Studying gets harder

The drop in the number of grants awarded and higher fees are affecting equal opportunity

A year after higher university fees and tougher criteria to obtain and maintain government grants went into effect, the results could not be any more worrisome in terms of social equity. The combination of both measures has made it much harder for lower-income families to send their kids to university. Just when the need for student grants has increased because of the crisis, the government’s latest cost-cutting measures are creating an insurmountable hurdle for many families.

When the government approved a tuition hike of up to 66 percent, it asserted that it wouldn’t affect equality because the measure would be compensated with a grant system for students with fewer resources.

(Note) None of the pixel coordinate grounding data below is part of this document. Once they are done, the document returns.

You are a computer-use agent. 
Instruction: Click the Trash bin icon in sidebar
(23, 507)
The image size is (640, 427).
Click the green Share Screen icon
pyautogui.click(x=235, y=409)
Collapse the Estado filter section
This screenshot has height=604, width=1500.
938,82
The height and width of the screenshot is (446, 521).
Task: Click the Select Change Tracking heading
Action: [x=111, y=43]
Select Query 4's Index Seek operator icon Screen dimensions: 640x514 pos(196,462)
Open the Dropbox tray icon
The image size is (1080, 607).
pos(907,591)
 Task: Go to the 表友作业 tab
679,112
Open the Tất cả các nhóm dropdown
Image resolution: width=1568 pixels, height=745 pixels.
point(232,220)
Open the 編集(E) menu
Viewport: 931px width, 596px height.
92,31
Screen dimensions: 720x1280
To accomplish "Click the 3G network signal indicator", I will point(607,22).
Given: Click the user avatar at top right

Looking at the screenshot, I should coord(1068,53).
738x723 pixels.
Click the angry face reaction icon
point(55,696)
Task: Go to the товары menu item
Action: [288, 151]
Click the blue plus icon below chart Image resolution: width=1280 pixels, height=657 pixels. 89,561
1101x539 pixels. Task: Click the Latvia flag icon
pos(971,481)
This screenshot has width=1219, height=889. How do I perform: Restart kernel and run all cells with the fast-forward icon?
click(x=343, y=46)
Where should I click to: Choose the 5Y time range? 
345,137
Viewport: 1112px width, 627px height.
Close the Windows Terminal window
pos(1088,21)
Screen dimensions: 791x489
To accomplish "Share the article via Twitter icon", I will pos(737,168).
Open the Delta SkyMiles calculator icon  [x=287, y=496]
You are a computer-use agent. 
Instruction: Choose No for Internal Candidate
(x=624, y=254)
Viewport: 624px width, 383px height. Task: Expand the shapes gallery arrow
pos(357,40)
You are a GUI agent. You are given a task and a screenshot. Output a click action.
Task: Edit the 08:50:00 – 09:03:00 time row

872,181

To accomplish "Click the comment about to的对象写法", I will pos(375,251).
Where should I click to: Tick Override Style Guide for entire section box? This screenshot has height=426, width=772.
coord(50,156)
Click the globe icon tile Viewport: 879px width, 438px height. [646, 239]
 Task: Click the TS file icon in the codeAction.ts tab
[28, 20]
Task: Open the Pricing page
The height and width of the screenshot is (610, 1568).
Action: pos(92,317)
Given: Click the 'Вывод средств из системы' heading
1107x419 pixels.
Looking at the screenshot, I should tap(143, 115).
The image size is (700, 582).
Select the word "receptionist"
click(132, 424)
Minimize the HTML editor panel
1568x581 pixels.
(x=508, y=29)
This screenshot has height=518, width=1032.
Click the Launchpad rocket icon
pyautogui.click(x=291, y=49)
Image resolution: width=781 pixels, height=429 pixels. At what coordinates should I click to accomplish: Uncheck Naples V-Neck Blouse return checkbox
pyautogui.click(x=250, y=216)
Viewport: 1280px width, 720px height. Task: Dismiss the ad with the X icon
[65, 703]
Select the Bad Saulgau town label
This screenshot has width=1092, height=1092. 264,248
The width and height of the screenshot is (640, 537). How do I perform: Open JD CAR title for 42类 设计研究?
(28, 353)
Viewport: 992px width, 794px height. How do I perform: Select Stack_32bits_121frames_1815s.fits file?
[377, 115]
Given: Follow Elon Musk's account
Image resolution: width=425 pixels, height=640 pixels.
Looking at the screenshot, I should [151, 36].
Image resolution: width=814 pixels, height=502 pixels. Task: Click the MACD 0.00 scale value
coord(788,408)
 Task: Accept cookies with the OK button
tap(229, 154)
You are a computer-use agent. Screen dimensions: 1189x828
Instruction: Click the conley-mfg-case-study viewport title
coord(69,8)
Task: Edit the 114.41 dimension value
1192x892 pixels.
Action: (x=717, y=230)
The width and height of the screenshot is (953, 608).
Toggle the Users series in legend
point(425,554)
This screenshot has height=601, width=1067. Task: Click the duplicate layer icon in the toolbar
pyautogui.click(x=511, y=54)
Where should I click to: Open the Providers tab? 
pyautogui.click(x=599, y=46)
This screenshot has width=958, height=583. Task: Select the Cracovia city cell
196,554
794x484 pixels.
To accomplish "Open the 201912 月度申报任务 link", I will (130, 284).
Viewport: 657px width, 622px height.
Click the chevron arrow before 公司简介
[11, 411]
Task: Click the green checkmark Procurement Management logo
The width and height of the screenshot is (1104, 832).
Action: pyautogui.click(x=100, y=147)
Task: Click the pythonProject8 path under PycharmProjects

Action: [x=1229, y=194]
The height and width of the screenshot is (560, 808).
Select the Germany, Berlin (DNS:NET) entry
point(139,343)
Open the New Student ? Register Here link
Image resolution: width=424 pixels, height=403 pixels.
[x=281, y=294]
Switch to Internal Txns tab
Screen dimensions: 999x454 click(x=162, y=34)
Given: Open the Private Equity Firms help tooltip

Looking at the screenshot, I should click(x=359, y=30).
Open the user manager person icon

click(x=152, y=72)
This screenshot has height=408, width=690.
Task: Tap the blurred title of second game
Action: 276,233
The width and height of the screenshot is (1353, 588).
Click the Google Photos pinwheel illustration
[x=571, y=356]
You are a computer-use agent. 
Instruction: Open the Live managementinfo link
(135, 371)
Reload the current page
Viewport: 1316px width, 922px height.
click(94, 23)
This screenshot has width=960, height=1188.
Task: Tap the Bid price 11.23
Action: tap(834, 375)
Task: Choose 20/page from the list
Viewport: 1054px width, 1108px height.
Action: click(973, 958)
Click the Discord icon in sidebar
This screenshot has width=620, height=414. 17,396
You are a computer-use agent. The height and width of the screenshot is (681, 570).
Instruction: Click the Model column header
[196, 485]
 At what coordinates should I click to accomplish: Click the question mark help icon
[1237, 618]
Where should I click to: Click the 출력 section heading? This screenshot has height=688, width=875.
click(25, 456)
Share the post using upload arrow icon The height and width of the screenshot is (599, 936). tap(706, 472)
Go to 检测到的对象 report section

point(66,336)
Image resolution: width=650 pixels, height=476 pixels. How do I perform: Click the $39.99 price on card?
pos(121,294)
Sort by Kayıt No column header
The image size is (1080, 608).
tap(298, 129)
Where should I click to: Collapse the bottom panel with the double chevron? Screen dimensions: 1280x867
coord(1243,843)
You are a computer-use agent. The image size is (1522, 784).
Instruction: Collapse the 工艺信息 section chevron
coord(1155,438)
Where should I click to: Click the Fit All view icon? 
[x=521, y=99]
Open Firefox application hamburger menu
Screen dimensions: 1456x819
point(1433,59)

Some regions, such as Andalusia and Galicia, put the fee hike on hold, but most have already introduced significant increases. Catalonia, the region with the highest costs for university tuition, raised fees 67 percent last year. Even though the regional authority said it would freeze fees in 2013, an official edict shows an 84-percent rise in fees for engineering degrees, which means that one out of every four university degrees will cost nearly twice as much.

Last year, Madrid implemented a more moderate rise, but the 20-percent hike announced for next year brings the total increase over the last two years to 65.6 percent in the region.

These raises, together with tougher requisites to obtain a student grant, which went into effect last year, have already created the first victims. Thousands of students have been forced to give up their studies. The figures in Madrid speak for themselves: while the number of grant applicants rose by 9,000 people for the 2012-13 academic year, 3,000 fewer grants were actually awarded. The rejection rate grew from 51.9 percent to 54 percent. According to this newspaper’s estimates, around 40,000 more applicants have been turned down across Spain compared with the previous year.

These figures cast a very dark shadow over Minister José Ignacio Wert’s education reform bill, which foresees even tougher criteria to access a government grant. It is important to properly assess the scope of this reform, because it could well turn out to have a very limited impact on improved student grades, while causing irreparable damage to equal opportunity.